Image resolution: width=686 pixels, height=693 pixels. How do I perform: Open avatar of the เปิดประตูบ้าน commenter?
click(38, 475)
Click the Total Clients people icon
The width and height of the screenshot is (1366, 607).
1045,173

____

• Exercise description: Repeat every record exactly as written, please.

• Result for this task:
Image resolution: width=686 pixels, height=693 pixels. How do I perform: Open avatar of the เปิดประตูบ้าน commenter?
click(38, 475)
Click the Total Clients people icon
The width and height of the screenshot is (1366, 607).
1045,173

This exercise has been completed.